Re: [PATCH 2/2] x86: kvm: hyperv: don't retry message delivery for periodic timers

Vitaly Kuznetsov <vkuznets@xxxxxxxxxx> · Tue, 11 Dec 2018 16:09:33 +0100

Roman Kagan <rkagan@xxxxxxxxxxxxx> writes:

> On Tue, Dec 11, 2018 at 01:45:05PM +0100, Vitaly Kuznetsov wrote:
>> Roman Kagan <rkagan@xxxxxxxxxxxxx> writes:
>> 
>> > The SynIC message delivery protocol allows the message originator to
>> > request, should the message slot be busy, to be notified when it's free.
>> >
>> > However, this is unnecessary and even undesirable for messages generated
>> > by SynIC timers in periodic mode: if the period is short enough compared
>> > to the time the guest spends in the timer interrupt handler, so the
>> > timer ticks start piling up, the excessive interactions due to this
>> > notification and retried message delivery only makes the things worse.
>> >
>> > [This was observed, in particular, with Windows L2 guests setting
>> > (temporarily) the periodic timer to 2 kHz, and spending hundreds of
>> > microseconds in the timer interrupt handler due to several L2->L1 exits;
>> > under some load in L0 this could exceed 500 us so the timer ticks
>> > started to pile up and the guest livelocked.]
>> >
>> > Relieve the situation somewhat by not retrying message delivery for
>> > periodic SynIC timers.  This appears to remain within the "lazy" lost
>> > ticks policy for SynIC timers as implemented in KVM.
>> >
>> > Note that it doesn't solve the fundamental problem of livelocking the
>> > guest with a periodic timer whose period is smaller than the time needed
>> > to process a tick, but it makes it a bit less likely to be triggered.
>> >
>> 
>> We seem to be ignoring 'lazy' setting for stimers completely; Going
>> forward, do you think it would make sense to try to implement both
>> lazy and non-lazy modes for stimers as they're described in TLFS
>> (basically, we need to implement 'non-lazy' mode)?
>
> The alternative to "lazy" is "catch-up".  I guess it's only relevant to
> guests that do timekeeping by tick counting.  Hopefully no sane guest
> does it.  Especially so since we're talking about paravirtualized
> interfaces, and the guests using them should be aware that tick counting
> can't be relied upon when running under hypervisor.
>

Ok, so it seems there's no point in complicating the existing code, at
least untill there's a compelling use-case.

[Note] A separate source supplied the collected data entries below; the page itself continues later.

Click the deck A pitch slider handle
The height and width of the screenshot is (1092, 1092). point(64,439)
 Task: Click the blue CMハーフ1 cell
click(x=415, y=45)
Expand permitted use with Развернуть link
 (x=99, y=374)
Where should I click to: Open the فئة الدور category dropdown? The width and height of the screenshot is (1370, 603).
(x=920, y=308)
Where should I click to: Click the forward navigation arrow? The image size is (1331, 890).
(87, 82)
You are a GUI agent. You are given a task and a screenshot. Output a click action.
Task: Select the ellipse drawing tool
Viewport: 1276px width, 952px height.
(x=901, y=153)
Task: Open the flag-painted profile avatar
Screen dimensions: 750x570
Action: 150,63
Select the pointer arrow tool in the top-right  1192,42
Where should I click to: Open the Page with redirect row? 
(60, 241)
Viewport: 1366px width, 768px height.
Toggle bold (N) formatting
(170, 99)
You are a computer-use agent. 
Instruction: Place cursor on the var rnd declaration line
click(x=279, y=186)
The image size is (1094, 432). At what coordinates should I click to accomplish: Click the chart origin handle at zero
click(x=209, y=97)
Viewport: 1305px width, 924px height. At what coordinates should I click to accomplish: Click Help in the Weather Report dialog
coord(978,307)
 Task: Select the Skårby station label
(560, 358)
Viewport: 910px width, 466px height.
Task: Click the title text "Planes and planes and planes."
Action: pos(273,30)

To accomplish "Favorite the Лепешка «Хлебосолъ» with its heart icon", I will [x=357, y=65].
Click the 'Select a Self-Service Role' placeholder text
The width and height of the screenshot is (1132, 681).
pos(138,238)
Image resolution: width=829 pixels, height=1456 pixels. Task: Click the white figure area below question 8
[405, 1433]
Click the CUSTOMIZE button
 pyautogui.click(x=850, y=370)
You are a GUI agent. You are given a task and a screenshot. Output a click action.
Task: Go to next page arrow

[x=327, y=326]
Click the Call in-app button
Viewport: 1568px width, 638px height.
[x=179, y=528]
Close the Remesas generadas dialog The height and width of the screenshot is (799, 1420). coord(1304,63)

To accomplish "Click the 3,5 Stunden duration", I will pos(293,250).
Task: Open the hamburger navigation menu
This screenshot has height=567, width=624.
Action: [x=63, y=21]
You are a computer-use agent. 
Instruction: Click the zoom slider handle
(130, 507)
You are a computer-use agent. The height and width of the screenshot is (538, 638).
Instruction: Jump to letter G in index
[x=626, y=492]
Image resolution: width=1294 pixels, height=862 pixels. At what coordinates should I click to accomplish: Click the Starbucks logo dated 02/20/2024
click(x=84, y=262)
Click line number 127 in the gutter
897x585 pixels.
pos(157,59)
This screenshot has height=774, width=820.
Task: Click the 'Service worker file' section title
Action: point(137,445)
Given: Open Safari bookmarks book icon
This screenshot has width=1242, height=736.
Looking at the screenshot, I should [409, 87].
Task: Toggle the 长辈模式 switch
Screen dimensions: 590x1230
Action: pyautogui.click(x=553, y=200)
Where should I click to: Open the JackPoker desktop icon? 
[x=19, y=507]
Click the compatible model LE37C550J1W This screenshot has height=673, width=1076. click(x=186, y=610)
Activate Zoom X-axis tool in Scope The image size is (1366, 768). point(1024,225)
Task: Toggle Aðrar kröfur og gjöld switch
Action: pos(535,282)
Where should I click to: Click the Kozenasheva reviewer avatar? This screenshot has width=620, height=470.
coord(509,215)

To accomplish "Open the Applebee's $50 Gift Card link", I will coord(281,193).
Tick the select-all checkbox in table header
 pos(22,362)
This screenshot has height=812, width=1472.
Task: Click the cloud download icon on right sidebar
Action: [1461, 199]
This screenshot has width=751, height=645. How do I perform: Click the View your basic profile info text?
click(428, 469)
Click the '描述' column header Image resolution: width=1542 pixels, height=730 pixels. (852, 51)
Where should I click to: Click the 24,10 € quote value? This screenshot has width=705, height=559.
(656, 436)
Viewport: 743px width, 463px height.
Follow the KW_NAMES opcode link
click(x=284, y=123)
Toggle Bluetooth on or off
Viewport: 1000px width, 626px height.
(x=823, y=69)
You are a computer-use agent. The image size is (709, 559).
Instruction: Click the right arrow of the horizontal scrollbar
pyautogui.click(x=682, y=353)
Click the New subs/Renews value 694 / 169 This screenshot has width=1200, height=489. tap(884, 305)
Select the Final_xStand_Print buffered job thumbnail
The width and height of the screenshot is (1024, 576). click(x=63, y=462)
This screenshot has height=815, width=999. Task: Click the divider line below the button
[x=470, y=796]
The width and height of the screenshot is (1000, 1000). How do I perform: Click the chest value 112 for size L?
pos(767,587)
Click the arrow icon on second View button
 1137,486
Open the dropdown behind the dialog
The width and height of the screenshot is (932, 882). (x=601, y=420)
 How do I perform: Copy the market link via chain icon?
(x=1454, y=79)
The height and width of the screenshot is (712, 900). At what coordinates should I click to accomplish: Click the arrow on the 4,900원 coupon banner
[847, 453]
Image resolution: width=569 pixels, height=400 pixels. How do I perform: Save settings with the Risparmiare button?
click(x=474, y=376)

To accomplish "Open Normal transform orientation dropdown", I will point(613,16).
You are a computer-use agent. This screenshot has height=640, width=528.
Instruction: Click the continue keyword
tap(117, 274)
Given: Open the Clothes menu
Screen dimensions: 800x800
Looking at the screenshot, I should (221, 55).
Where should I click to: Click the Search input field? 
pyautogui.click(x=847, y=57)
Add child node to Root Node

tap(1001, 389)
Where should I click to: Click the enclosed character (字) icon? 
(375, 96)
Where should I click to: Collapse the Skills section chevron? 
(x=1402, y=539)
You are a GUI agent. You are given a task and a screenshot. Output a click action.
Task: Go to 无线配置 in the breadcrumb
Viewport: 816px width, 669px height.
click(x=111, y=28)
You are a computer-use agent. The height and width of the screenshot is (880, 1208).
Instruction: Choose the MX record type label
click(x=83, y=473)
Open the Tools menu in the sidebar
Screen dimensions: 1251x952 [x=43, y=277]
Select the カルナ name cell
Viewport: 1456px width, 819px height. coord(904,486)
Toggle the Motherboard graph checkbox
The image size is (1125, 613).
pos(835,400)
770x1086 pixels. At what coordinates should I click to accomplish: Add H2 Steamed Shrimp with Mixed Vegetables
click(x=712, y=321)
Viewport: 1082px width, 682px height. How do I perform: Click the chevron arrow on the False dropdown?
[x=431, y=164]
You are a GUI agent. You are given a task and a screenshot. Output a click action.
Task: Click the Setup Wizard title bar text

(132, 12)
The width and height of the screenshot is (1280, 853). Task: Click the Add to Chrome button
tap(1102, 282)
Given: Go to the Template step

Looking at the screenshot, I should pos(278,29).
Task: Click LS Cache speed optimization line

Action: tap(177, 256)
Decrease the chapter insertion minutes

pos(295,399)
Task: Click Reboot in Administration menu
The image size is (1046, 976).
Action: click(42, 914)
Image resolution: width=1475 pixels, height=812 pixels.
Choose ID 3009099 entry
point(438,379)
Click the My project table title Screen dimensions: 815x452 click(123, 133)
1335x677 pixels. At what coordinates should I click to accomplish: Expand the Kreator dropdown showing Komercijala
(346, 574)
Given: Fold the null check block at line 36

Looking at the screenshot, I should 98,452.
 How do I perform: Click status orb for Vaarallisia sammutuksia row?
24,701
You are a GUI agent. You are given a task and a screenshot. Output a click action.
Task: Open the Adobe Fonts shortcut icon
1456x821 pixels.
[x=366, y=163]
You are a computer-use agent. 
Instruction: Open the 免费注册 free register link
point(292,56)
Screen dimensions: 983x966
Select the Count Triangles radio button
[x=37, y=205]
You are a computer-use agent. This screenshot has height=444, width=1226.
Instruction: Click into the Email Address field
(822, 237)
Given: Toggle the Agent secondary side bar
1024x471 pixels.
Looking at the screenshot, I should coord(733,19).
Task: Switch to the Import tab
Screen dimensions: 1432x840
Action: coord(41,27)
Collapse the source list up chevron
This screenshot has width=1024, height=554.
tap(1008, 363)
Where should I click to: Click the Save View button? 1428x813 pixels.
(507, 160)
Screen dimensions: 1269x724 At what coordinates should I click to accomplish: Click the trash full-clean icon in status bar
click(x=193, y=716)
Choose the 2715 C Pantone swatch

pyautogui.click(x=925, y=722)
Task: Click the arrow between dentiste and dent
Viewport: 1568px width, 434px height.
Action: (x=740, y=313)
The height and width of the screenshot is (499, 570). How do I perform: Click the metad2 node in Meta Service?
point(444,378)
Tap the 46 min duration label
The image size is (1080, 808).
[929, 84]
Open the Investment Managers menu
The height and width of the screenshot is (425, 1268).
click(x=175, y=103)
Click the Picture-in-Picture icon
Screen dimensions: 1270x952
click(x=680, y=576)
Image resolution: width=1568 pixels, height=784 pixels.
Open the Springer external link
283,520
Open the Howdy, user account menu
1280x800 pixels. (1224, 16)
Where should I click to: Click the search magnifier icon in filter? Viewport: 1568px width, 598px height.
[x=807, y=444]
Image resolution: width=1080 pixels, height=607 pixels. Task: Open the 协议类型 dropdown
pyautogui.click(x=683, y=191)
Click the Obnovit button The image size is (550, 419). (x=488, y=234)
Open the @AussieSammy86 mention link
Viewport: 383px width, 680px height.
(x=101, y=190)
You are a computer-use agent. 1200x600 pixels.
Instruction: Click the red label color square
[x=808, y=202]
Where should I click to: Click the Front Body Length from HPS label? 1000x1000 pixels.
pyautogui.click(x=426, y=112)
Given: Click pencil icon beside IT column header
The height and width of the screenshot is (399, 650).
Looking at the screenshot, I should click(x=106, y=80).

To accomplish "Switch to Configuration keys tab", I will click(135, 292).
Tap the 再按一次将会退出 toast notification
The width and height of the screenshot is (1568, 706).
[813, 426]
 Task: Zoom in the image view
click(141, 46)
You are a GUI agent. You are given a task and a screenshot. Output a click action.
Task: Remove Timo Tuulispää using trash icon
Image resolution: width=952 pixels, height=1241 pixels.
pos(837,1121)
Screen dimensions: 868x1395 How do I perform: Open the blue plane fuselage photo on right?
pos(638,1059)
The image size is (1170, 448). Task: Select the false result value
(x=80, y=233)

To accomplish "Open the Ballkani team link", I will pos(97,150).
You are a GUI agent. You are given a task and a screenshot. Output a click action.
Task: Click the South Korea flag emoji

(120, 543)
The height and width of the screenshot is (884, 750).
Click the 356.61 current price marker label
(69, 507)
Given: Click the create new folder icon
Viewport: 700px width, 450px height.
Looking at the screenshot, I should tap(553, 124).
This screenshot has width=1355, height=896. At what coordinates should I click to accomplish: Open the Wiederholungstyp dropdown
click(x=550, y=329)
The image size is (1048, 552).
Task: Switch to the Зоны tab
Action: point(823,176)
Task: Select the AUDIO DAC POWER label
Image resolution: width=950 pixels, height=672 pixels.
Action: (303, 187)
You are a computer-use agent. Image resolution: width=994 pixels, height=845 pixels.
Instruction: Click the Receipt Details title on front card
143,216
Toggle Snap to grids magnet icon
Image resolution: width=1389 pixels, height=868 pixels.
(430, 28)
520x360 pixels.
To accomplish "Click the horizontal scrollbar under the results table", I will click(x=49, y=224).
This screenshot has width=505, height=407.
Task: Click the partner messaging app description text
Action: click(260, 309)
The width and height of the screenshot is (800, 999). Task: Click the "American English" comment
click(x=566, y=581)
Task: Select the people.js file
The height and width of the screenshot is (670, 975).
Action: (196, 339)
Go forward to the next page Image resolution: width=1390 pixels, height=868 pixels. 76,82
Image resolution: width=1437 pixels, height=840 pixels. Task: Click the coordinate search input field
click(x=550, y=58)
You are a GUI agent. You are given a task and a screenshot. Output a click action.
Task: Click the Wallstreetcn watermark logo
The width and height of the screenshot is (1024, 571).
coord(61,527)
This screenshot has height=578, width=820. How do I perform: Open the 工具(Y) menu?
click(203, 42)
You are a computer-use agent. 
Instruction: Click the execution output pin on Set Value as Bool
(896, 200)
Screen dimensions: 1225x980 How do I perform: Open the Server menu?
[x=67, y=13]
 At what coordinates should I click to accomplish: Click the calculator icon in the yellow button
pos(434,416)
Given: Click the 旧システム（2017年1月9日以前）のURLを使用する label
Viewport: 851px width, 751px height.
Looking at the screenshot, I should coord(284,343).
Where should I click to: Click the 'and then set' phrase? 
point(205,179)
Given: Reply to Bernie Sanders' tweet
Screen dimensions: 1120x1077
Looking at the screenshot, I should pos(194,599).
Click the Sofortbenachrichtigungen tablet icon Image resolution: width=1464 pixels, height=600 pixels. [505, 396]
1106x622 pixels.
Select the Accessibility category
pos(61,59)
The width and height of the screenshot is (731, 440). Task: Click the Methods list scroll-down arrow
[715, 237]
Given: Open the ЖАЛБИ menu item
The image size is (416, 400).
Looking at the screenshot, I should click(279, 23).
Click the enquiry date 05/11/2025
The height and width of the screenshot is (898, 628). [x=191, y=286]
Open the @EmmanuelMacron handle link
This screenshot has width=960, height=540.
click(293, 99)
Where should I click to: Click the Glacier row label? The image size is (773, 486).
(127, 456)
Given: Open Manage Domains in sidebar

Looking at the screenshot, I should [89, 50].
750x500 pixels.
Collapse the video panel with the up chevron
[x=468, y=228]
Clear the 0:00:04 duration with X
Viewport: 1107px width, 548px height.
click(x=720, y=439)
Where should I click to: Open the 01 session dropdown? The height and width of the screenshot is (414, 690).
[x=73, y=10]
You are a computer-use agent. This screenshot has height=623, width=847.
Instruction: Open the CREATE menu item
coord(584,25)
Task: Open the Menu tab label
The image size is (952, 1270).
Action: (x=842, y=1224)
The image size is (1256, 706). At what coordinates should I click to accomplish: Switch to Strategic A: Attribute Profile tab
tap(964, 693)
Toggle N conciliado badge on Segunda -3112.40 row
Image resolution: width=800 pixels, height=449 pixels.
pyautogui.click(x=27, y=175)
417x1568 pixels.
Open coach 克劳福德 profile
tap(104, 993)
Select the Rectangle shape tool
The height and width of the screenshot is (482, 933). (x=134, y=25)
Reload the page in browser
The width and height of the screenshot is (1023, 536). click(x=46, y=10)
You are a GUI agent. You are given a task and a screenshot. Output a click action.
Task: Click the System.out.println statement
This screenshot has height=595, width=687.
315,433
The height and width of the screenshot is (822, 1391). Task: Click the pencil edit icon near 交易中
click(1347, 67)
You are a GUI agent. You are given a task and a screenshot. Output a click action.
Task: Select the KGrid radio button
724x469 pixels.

>> (now I'm interested in which mode Windows and Hyper-V actually use).
>> 
>> > Signed-off-by: Roman Kagan <rkagan@xxxxxxxxxxxxx>
>> > ---
>> >  arch/x86/kvm/hyperv.c | 13 +++++++++++--
>> >  1 file changed, 11 insertions(+), 2 deletions(-)
>> >
>> > diff --git a/arch/x86/kvm/hyperv.c b/arch/x86/kvm/hyperv.c
>> > index 17d04d2c6d4f..3f2b93ad9ccf 100644
>> > --- a/arch/x86/kvm/hyperv.c
>> > +++ b/arch/x86/kvm/hyperv.c
>> > @@ -557,7 +557,7 @@ static int stimer_get_count(struct kvm_vcpu_hv_stimer *stimer, u64 *pcount)
>> >  }
>> >  
>> >  static int synic_deliver_msg(struct kvm_vcpu_hv_synic *synic, u32 sint,
>> > -			     struct hv_message *src_msg)
>> > +			     struct hv_message *src_msg, bool no_retry)
>> >  {
>> >  	struct kvm_vcpu *vcpu = synic_to_vcpu(synic);
>> >  	int msg_off = offsetof(struct hv_message_page, sint_message[sint]);
>> > @@ -584,6 +584,9 @@ static int synic_deliver_msg(struct kvm_vcpu_hv_synic *synic, u32 sint,
>> >  		return r;
>> >  
>> >  	if (hv_hdr.message_type != HVMSG_NONE) {
>> > +		if (no_retry)
>> > +			return 0;
>> > +
>> >  		hv_hdr.message_flags.msg_pending = 1;
>> >  		r = kvm_vcpu_write_guest_page(vcpu, msg_page_gfn,
>> >  					      &hv_hdr.message_flags,
>> > @@ -616,11 +619,17 @@ static int stimer_send_msg(struct kvm_vcpu_hv_stimer *stimer)
>> >  	struct hv_message *msg = &stimer->msg;
>> >  	struct hv_timer_message_payload *payload =
>> >  			(struct hv_timer_message_payload *)&msg->u.payload;
>> > +	/*
>> > +	 * don't retry message delivery for periodic ticks, otherwise they may
>> > +	 * pile up
>> > +	 */
>> 
>> Capital 'D' and hard stop at the end would be appreciated :-) Also, it
>> may make sense to mention our 'laziness' here.
>
> 	/*
> 	 * To avoid piling up periodic ticks, don't retry message
> 	 * delivery for them (within "lazy" lost ticks policy).
> 	 */
>
> ?

Looks good to me!

-- 
Vitaly